# Bets way to market ?



## elbgal (Mar 7, 2013)

Hey guys, just wanting to know what are some ways to market a t shirt company, other then tv commercials and other extremely expensive ways.

i am looking for effective and relatively cheap way. are there any ?

Much appreciated !


----------



## RickyJ702 (Jul 23, 2012)

facebook, twitter and instantgram. make sure you only focus on the buisness and nothing else. youtube celeberties love free stuff. contact them through youtube and ask if they can sport your gear. make sure that youtube celeberty is an icon in your target market (Dance, sport and bloggers).


----------



## charcutt548 (Mar 12, 2013)

Just make a page of facebook, twitter, stumbleupon and pinterest and share your current updates. You can try seo for good marketing.


----------



## mimran (Mar 14, 2013)

SEO or Google PPC(adwords) will do the job. TV commercials are expensive as compare to other marketing channels.


----------



## Badgerdisco (Jan 30, 2013)

Those are the obvious ones mentioned. With Darktee, we've tried to maximise face-to-face connections as well. For example, we've printed greetings cards and handed them out to people who are roughly are target market - telling them to give the card to someone they think might like it - this way, for every card you give out, at least two people will see it (who are also your target market, and, most likely others as well. This has the design that can be bought on a T-Shirt and a link to the website on the back.
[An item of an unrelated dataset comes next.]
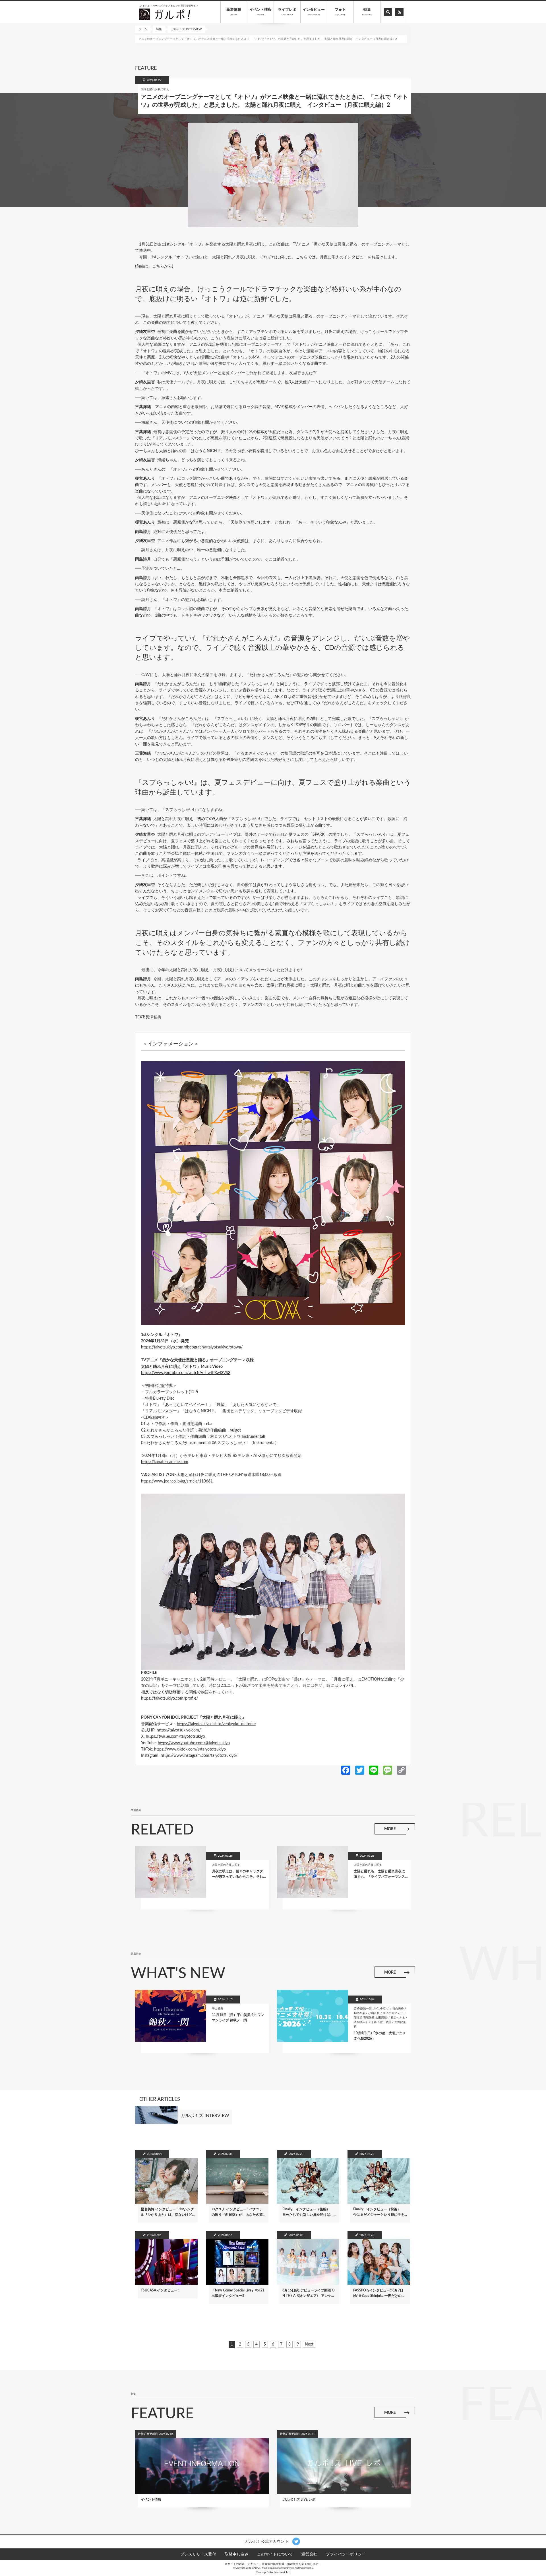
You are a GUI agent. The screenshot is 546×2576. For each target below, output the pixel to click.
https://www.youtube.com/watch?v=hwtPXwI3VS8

Talk to everyone you meet about your T-Shirts (but not in an annoying way!)


----------



## mimran (Mar 14, 2013)

Badgerdisco said:


> Those are the obvious ones mentioned. With Darktee, we've tried to maximise face-to-face connections as well. For example, we've printed greetings cards and handed them out to people who are roughly are target market - telling them to give the card to someone they think might like it - this way, for every card you give out, at least two people will see it (who are also your target market, and, most likely others as well. This has the design that can be bought on a T-Shirt and a link to the website on the back.
> 
> Talk to everyone you meet about your T-Shirts (but not in an annoying way!)


Its an old physical marketing, and to be honest i didn`t buy one stuff in my life which i get from someone through service card.


----------



## Badgerdisco (Jan 30, 2013)

mimran said:


> Its an old physical marketing, and to be honest i didn`t buy one stuff in my life which i get from someone through service card.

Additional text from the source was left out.